There are many workflow management systems designed for production data pipelines. The problem of sharing data is solved by providing a centralized execution environment, but users sacrifice the ability to rapidly develop code that runs on their local machine while accessing production data. To solve these problems, AIP:
- Is a library that can be run locally or within a cloud environment
- Caches datasets for sharing between multiple users, even if they are running in separate environments
- Enforces compatibility of inputs/outputs at compile time
- Supports streaming calculations on out-of-RAM datasets
- Supports execution of arbitrary executables
- Support easy swapping of storage implementations
#Core Concepts
##Producer
A Producer[T] represents a calculation that produces an output of type T. It can have arbitrary inputs, and any Producer of the same output type T is interchangeable. More details are given here
##Artifact
A data structure saved in persistent storage is represented by the Artifact trait. An artifact may represent a flat file, a directory, a zip archive, an S3 blob, an HDFS dataset, etc. Serialization/Deserialization of an object of type T into an artifact of type A is represented by the ArtifactIo[T,A] trait. AIP provides implementations to serialize arbitrary objects as column-delimited text or JSON (via spray.json)
##Persistence
A Producer[T] will create an in-memory object of type T. This object can be passed to downstream consumers
without storing it to disk. If desired, it can be written to disk before being passed downstream by
using one of the Pipeline.Persist.*
methods. These methods return a new Producer (actually an
instance of PersistedProducer) with the same output type T. A PersistedProducer's get
method
first checks to see whether data exists on disk. If the data exists, it will read the data from disk, and only
if the data does not exist will it compute the data. This allows caching of intermediate steps to speed up calculations.

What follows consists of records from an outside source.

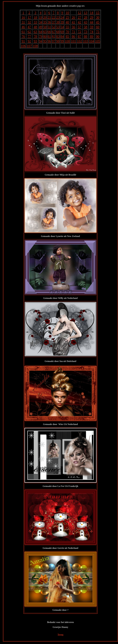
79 (40, 36)
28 (86, 17)
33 (36, 22)
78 (36, 36)
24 (62, 17)
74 (92, 32)
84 (62, 36)
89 (92, 36)
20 (45, 17)
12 (80, 12)
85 (68, 36)
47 (29, 27)
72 (80, 32)
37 (54, 22)
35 (45, 22)
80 (45, 36)
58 (86, 27)
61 (23, 32)
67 (54, 32)
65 (45, 32)
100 (67, 41)
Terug (60, 634)
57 (80, 27)
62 (29, 32)
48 (36, 27)
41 (74, 22)
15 (98, 12)
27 (80, 17)
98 (58, 41)
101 (74, 41)
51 (49, 27)
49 (40, 27)
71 (74, 32)
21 (49, 17)
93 (36, 41)
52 (54, 27)
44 (92, 22)
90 (98, 36)
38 (58, 22)
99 (62, 41)
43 (86, 22)
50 (45, 27)
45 (98, 22)
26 (74, 17)
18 (36, 17)
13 (86, 12)
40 (68, 22)
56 (74, 27)
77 (29, 36)
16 (23, 17)
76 (23, 36)
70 (68, 32)
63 (36, 32)
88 (86, 36)
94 (40, 41)
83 (58, 36)
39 (62, 22)
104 (92, 41)
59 (92, 27)
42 (80, 22)
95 (45, 41)
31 (23, 22)
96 (49, 41)
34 (40, 22)
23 (58, 17)
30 (98, 17)
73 (86, 32)
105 (98, 41)
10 (68, 12)
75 (98, 32)
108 (35, 46)
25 (68, 17)
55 (68, 27)
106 (23, 46)
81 (49, 36)
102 (80, 41)
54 (62, 27)
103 (86, 41)
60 (98, 27)
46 (23, 27)
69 (62, 32)
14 (92, 12)
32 (29, 22)
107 (29, 46)
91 (23, 41)
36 (49, 22)
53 (58, 27)
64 (40, 32)
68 (58, 32)
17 (29, 17)
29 (92, 17)
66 (49, 32)
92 (29, 41)
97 (54, 41)
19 (40, 17)
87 (80, 36)
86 (74, 36)
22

AIP's persistence mechanism also allows users to reuse data from other users' pipeline. Normally this is not possible because file names are specified by users and they may collide. To avoid this, a Pipeline will choose a unique name for any Producer that it persists. The name include a hash, which is based on the parameters of the Producer and the parameters of all its transitive upstream ancestors. By using this hashing mechanism, different users running compatible code on different machines can share data without fear of collision. The information that goes into determining the path name of a Producer's output is encapsulated in a Signature object.
AIP's persistence mechanism makes it 100% impossible to overwrite data. Any data that exists on disk will be used in place of recalculating it. Only code that has not been executed before will result in new data being written, and the path name chosen will always be unique. This is true regardless of where the code was executed!
##Pipeline
A Pipeline has a run
method that will calculate the result of any Producers that were persisted using
one of its persist
methods.
When run, a Pipeline produces a static HTML visualization of the workflow, which includes hyperlinks
to the locations of any input/output/intermediate data Artifacts. It also produces equivalent data in
JSON format that can be parsed programmatically.
Before running a pipeline, you can call the Pipeline.dryRun
method. This will not perform any calculations,
but will output the summary HTML, allowing you to visualize your workflow before executing it. The HTML
will contain hyperlinks to the Signature-based path names where any output Artifacts will be written. Any outputs
that do not yet exist will be highlighted in red. It is possible that all outputs exist already, created by previous
runs by you or another user. In that case, Pipeline.run
will return immediately without performing
any calculations.
Runnable sample code can be found in the examples project.